Extract:
==================================================
The mean onset and duration of fecal HuNoV shedding are summarized (A, B), and the daily viral titers (mean) as monitored by qRT-PCR are shown (C). Monitoring continued until 3 to 4 weeks after infection and terminated when PCR results were negative (<4.7 log10 GE/ml) for 3 consecutive days. Data from 3 independent animal trials were combined, and the PCR test was performed in duplicate or triplicate. Additional analysis was also conducted according to the HBGA A or H1 phenotype of each animal. Each bar represents the mean ± SEM. *P<0.05; **P<0.01 for Simvastatin + HuNoV vs HuNoV alone or for A+ pigs vs H+ pigs by the unpaired two-tailed Mann-Whitney test. Animal numbers (n) are indicated at the bottom of each graph. The dotted line indicates the detection limit (4.7 log10 GE/ml) of the qRT-PCR.
==================================================
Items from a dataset
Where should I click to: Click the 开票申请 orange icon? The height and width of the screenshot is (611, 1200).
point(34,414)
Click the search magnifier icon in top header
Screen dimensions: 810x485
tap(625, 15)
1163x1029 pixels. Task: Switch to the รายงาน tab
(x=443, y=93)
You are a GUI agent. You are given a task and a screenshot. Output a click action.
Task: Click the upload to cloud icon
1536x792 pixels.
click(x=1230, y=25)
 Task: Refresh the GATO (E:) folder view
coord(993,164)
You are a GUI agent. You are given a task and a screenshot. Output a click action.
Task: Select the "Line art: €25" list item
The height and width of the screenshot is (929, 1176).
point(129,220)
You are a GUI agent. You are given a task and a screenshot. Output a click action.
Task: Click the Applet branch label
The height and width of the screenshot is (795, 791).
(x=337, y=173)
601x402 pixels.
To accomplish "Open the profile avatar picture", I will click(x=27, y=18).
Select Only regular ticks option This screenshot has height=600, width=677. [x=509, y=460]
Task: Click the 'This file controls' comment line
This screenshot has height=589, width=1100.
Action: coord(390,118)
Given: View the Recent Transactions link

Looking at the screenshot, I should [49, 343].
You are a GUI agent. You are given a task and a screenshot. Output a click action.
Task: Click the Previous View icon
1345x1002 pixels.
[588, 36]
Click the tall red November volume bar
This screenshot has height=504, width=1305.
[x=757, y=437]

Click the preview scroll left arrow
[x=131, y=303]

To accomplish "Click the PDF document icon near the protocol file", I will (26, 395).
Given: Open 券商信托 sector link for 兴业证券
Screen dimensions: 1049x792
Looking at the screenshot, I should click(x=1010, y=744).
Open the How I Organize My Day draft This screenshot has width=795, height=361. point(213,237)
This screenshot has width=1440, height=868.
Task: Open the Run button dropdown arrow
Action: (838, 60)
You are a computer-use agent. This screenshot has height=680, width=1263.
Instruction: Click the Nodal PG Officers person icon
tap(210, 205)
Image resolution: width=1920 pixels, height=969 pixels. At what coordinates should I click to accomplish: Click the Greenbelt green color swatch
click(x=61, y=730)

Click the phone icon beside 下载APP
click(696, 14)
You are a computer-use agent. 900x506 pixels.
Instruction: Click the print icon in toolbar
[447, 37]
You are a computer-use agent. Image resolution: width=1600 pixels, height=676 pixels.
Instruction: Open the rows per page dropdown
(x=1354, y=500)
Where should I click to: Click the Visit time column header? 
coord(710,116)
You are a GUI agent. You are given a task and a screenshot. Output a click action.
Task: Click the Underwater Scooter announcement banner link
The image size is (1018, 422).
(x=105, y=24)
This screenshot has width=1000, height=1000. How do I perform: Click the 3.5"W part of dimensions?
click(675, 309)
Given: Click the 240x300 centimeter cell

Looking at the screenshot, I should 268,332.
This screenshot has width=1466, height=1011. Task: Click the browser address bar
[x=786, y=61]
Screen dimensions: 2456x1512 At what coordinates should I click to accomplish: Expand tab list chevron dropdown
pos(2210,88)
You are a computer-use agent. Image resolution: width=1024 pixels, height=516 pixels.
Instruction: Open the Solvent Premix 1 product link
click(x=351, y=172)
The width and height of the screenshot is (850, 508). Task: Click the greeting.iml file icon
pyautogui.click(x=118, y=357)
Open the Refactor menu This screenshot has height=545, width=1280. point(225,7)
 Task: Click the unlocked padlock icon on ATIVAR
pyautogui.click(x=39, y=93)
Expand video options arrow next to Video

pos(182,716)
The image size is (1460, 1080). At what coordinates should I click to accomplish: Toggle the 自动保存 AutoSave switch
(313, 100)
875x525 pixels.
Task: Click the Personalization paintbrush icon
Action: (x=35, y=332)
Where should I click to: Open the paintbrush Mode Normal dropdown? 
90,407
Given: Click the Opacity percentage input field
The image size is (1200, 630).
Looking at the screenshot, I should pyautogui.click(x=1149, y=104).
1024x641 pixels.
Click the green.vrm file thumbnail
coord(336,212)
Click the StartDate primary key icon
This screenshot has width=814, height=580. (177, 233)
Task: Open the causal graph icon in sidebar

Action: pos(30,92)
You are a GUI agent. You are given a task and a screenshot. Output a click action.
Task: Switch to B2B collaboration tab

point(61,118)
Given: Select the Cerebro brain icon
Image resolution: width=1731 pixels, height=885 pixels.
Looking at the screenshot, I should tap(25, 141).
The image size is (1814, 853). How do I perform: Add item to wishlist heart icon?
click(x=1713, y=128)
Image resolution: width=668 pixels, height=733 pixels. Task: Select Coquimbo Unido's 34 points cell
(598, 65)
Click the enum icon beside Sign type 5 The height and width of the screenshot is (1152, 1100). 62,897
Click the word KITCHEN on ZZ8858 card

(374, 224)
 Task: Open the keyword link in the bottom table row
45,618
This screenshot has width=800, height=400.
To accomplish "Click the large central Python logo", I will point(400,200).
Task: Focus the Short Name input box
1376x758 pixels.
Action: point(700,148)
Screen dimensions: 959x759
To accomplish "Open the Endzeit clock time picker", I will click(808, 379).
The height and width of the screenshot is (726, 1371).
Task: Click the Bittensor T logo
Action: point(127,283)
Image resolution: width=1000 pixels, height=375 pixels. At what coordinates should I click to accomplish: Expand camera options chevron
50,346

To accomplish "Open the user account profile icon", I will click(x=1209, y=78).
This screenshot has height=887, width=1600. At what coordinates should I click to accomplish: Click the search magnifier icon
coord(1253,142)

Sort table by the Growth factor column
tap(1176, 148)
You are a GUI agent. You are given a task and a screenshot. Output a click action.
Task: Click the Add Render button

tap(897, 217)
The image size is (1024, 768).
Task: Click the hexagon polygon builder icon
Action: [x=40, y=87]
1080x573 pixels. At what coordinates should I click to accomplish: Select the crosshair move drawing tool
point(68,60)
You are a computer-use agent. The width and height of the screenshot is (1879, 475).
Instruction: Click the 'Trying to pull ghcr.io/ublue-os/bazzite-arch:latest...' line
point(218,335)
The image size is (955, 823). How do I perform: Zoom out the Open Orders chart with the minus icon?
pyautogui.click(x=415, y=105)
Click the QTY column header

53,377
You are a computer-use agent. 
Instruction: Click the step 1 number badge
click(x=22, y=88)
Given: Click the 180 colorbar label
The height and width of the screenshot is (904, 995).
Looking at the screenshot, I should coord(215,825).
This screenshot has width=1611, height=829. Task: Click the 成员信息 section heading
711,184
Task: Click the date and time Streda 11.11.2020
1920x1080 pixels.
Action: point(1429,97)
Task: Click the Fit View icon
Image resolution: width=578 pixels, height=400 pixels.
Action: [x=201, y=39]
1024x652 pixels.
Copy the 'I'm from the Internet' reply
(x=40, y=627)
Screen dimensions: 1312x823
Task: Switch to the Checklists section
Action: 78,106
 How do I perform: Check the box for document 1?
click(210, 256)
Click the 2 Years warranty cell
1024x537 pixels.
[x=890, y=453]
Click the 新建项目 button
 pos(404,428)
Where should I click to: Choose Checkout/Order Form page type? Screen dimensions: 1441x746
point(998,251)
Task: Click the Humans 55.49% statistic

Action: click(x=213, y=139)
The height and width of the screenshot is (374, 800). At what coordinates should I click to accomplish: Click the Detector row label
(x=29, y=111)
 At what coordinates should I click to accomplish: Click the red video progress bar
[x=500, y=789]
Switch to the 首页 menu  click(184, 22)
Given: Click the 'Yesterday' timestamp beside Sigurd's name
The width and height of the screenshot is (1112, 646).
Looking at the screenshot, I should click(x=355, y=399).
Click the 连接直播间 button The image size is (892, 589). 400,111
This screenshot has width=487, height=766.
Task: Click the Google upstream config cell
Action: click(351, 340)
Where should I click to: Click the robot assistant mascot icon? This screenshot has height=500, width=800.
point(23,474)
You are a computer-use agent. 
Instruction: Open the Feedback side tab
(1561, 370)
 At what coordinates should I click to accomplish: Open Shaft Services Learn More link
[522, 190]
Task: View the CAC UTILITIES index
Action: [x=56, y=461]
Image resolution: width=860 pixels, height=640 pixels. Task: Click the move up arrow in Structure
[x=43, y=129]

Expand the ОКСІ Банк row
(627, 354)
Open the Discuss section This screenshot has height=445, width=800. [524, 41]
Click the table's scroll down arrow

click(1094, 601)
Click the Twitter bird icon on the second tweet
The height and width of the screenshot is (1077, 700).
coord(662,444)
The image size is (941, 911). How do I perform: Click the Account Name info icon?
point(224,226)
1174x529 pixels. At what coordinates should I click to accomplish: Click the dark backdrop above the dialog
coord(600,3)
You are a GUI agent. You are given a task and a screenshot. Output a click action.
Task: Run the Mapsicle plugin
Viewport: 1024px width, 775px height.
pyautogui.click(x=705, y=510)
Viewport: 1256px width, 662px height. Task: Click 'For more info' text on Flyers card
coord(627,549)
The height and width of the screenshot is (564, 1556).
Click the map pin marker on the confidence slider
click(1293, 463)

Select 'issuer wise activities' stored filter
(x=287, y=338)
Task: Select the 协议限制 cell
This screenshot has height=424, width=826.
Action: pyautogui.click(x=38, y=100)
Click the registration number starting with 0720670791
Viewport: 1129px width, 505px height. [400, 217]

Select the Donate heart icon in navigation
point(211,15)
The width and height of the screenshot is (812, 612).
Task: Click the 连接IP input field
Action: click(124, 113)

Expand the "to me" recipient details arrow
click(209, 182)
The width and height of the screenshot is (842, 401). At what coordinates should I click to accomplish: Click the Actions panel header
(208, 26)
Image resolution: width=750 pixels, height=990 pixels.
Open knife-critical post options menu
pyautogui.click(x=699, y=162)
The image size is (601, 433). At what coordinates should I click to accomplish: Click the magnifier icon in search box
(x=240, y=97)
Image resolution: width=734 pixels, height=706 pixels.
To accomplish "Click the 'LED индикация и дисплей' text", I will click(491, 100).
==================================================
Activity list:
1. Do these statements agree with the passage on fecal HuNoV shedding? Answer yes or no for each, quoting the deciding words of the passage.
(a) Monitoring stopped once PCR results were negative for 3 consecutive days.
(b) The data came from a single animal trial.
(c) Groups were compared with a paired t-test.
2. What follows the last sentence of the passage on fecal HuNoV shedding? Continue the passage from there.

Answers to the problems:
1.
(a) Yes: "terminated when PCR results were negative (<4.7 log10 GE/ml) for 3 consecutive days"
(b) No: "Data from 3 independent animal trials were combined"
(c) No: "by the unpaired two-tailed Mann-Whitney test"

2.
doi:10.1371/journal.pone.0041619.g002

Immunohistochemistry (IHC) results showed HuNoV antigens in the cytoplasm or on the surface of enterocytes, but not in lamina propria cells (Fig. 3), supporting that fecal virus shedding is a result of HuNoV replication and infection in the intestine. The IHC-positive cells were in the small intestine, but not the large intestine, in which epithelial cells also expressed similar levels of HBGA as in the small intestine (Fig. 4A). However, after HuNoV inoculation of simvastatin-treated or untreated Gn pigs, no pronounced histological changes were evident in the small and large intestines of Gn pigs or as a side-effect after oral treatment with high-doses of simvastatin in controls. Under our experimental conditions no HuNoV-infected pigs showed diarrhea, whereas mild diarrhea was noticeably observed in all of the statin-treated pigs up to 5 days after statin treatment.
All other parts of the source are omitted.